Miguel Piñero died of cirrhosis in 1988 at the age of 40. He was a junkie, a drug dealer and a thief, but in Piñero, writer/director Leon Ichasco tries to paint a biased portrait of a saint. The film takes us through the various stages of Piñero's life (played by Benjamin Bratt), focusing on the making of his play Short Eyes, about a group of inmates whose lives are affected by the incarceration of a mild-mannered white man charged with child molestation. While the film showcases Piñero's talents (Short Eyes actually went on to play on Broadway, earn six Tony nominations and be made into a movie in 1976) and his accomplishments, including his co-founding of the Nuyorican Poets Cafe in Manhattan's Lower East Side, it actually reveals very little about Piñero himself. And what we do see is hardly endearing: Piñero and his friend Tito rip off drug dealers, kidnap a hooker and mug women in Times Square. Except for sporadic flashbacks that hint at child abuse and abandonment at the hands of his father, we do not know what makes Piñero tick. When friends ask him what has happened to the Miguel they once knew, he nonchalantly replies, ''It beez that way sometimes.''

Acting

In Piñero, Bratt (Miss Congeniality), trades in the handsome and chiseled character he portrays on the NBC series Law & Order for that of a drunk, greasy poet.
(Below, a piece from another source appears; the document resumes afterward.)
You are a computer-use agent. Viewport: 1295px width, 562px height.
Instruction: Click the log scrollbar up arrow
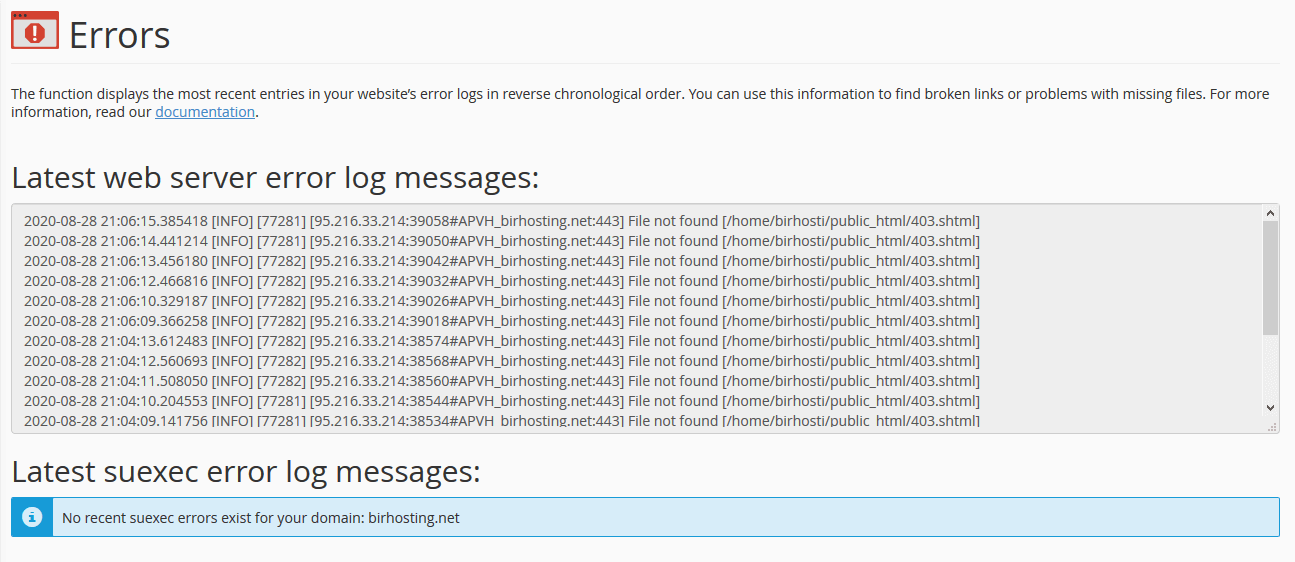coord(1271,213)
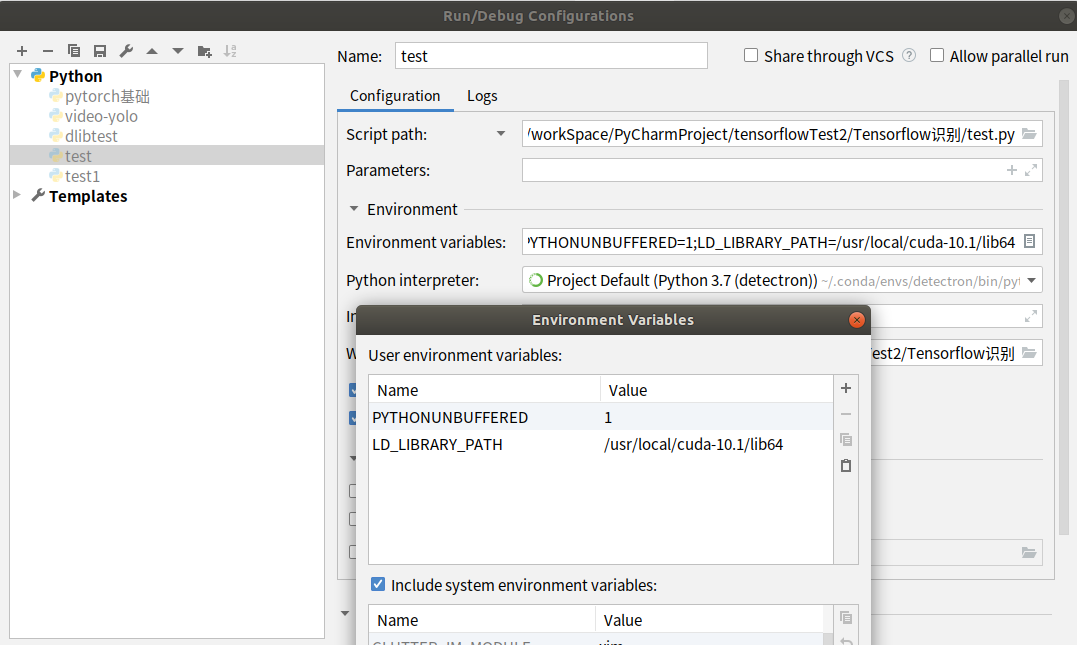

Though it's a change of pace, Bratt's attempt to shed his conservative image almost seems forced here. He plays Piñero as called for in the script but doesn't bring much more to the performance. Talisa Soto (Mortal Kombat) plays his sometimes love interest Sugar, an aspiring actress from the projects. However, it is difficult to buy Soto, a former Sports Illustrated swimsuit model, as someone who cannot make it out of the ghetto. Joseph Papp, the director of New York's Public Theater, is played by Mandy Patinkin (Broadway's The Wild Party). Patinkin brings a bit of sincerity to a character that is portrayed as overly shrewd and cutthroat (Papp actually used income from commercial successes to support the production of works by lesser-known playwrights, directors and composers, including David Mamet and Sam Shepard). Look for the minor but lively character Cuqui (Al D. Rodriguez), a drag queen looking for a ride to stardom.

Direction

Ichasco's Piñero is a chronologically confusing and clumsily assembled collage of beatnik-inspired performance scenes. Shot on digital video, the film switches from color to black and white for no apparent reason other than to be ''artsy.'' The disturbing images that flash on screen during Bratt's rendition of selected poems--like of him receiving oral sex while being injected with heroine in both arms simultaneously to his voice-over of the poem Kill Kill Kill--only emphasizes the decadence and overindulgence that lead to Piñero's early death. The film also eludes any possible references to Piñero's homosexuality, portraying him as a strictly straight man by focusing on his relationship with Sugar, without ever addressing the rumors that Piñero was HIV-positive and may have died of AIDS. Nor does it delve into why Piñero rejected his own success (was it to in stay true to his roots?) ''I'm a writer/poet/reporter/thief/junkie,'' he brags. ''What do you do?'' As one observer in the film pointed out, anyone who lives like that could be a poet.

Bottom Line

Piñero's witty and penetrating work gets lost in the slanted and free-floating scenes that cover the New York Puerto Rican's 40 short-lived years. The end product is a narrow view of Piñero's life through the eyes of writer/director Ichasco.